Rogers noted the current crop of open House seats is not too difficult for Republicans, at least right now, because the majority of them are “pretty safe” seats – two in Kansas, one in South Carolina, one in Tennessee’s third district, Pete Hoekstra’s district in Michigan. There are, however, three House Republicans who may be running for higher office in 2010 – Mark Kirk may run for Senate in Illinois, Mike Castle may run for Senate in Delaware, and Jim Gerlach may run for Senate or governor in Pennsylvania.
Obama carried Gerlach’s district with 58 percent, Kirk’s district with 61 percent, and Castle’s “district” (the state of Delaware) with 62 percent. Furthermore, Rogers noted, all of those districts are relatively expensive media markets.
However, the good news for Republicans is that there are a considerable number of House Democrats considering bids for higher office, and each of those bids would create at least a competitive open-seat race.
Charlie Melancon, the lone Democrat in the House representing Louisiana, is considering a bid to unseat Sen.
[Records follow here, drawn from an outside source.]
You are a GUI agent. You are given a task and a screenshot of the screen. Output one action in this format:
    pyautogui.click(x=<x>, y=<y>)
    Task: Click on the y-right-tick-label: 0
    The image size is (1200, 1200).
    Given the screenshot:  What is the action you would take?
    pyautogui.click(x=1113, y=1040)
David Vitter. John McCain carried his district with 61 percent.
In South Dakota, Stephanie Herseth Sandlin is frequently mentioned as a potential candidate for senator or governor. McCain carried her “district” (the state of South Dakota) with 53 percent of the vote.
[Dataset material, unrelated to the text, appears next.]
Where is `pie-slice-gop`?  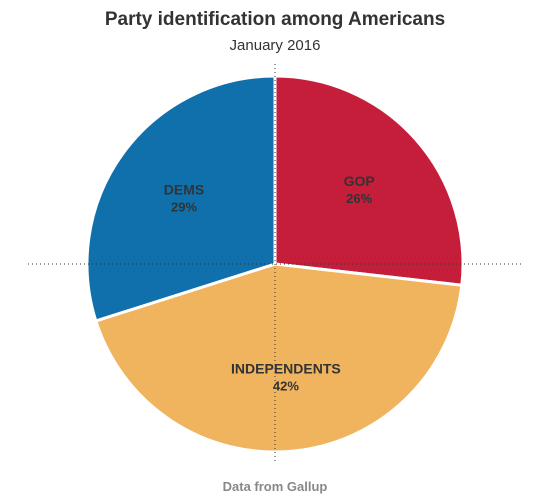
pie-slice-gop is located at coordinates (369, 180).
In Utah, Jim Matheson, the only Democrat representing the state in the House, is mentioned as a potential gubernatorial or Senate candidate. John McCain carried 58 percent of the vote in that district.
Almost every Democrat representing North Carolina has been mentioned as a challenger to Sen. Richard Burr. But the three generating the most buzz are Heath Shuler*, Bob Etheridge, and Mike McIntyre – all Democrats who carried districts that are right-leaning or closely competitive: McCain won 52 percent in Shuler’s, 47 percent in Etheridge’s, and 52 percent in McIntyre’s.
Rep. Peter DeFazio is reportedly strongly considering running for governor of Oregon in 2010. The NRCC really likes the challenger they’ve recruited, Springfield mayor Sid Leiken, who has run the district’s second-largest city since 2000. Obviously, in an open-seat race, he’s got an even better shot.
In Hawaii, Rep. Neil Abercrombie has announced he’s not running for reelection and instead is running for governor in 2010. Hawaii is a pretty deep blue state, and Obama took 70 percent in this district last year, but the NRCC thinks they have a grade-A candidate, two-term Honolulu city councilman Charles Djou. He has a much better chance against an unknown Democrat than against an entrenched incumbent, and Democrats are near-certain to have a contested primary that will run until September 18.
In New Hampshire, Rep. Paul Hodes announced he’s running for Senate. The Granite State also has a primary that doesn’t end until September and at least two Democrats running; Republican Charlie Bass, who represented the seat for twelve years, is reportedly thinking of running again.
UPDATE: Today Shuler insisted he’s not running for Senate.